ABOUT THIS TASK —
Below are the records. Retype exactly the lines between the lines holding "Given: Toggle the" and "Click the 50", inclusive.

GIVEN RECORDS START

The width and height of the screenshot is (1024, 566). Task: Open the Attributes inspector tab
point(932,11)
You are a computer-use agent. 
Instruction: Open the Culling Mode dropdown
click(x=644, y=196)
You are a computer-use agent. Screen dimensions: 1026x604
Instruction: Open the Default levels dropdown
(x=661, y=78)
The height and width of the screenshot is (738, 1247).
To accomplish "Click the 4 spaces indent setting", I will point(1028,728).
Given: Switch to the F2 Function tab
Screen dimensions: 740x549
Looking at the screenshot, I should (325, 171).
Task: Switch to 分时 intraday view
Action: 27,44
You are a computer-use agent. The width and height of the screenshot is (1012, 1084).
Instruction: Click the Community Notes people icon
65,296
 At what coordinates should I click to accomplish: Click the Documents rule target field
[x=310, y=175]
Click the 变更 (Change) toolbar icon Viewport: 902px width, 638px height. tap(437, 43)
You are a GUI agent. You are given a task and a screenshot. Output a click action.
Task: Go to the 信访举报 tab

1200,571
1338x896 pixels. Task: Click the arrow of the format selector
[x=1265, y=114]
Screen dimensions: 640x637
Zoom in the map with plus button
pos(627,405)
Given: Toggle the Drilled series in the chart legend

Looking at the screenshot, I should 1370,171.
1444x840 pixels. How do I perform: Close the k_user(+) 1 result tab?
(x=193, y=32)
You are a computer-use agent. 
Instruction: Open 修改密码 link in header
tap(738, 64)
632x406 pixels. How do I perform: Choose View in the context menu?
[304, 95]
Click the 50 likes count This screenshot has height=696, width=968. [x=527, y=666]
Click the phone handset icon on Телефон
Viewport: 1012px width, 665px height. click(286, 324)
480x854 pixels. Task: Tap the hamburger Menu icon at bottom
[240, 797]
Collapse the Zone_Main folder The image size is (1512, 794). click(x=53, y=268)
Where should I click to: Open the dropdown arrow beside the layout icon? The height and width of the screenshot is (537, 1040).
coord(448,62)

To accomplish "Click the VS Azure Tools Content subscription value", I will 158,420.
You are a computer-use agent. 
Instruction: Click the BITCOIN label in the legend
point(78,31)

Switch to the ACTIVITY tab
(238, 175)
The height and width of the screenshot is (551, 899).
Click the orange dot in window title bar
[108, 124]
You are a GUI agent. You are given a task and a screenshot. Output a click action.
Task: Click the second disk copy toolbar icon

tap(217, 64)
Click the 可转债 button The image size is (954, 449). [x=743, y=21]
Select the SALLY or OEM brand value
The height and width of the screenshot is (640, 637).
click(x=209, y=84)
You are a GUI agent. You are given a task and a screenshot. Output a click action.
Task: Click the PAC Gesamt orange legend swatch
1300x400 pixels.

GIVEN RECORDS END

RESULT OF THE EXERCISE —
Given: Toggle the Drilled series in the chart legend

Looking at the screenshot, I should 1370,171.
1444x840 pixels. How do I perform: Close the k_user(+) 1 result tab?
(x=193, y=32)
You are a computer-use agent. 
Instruction: Open 修改密码 link in header
tap(738, 64)
632x406 pixels. How do I perform: Choose View in the context menu?
[304, 95]
Click the 50 likes count This screenshot has height=696, width=968. [x=527, y=666]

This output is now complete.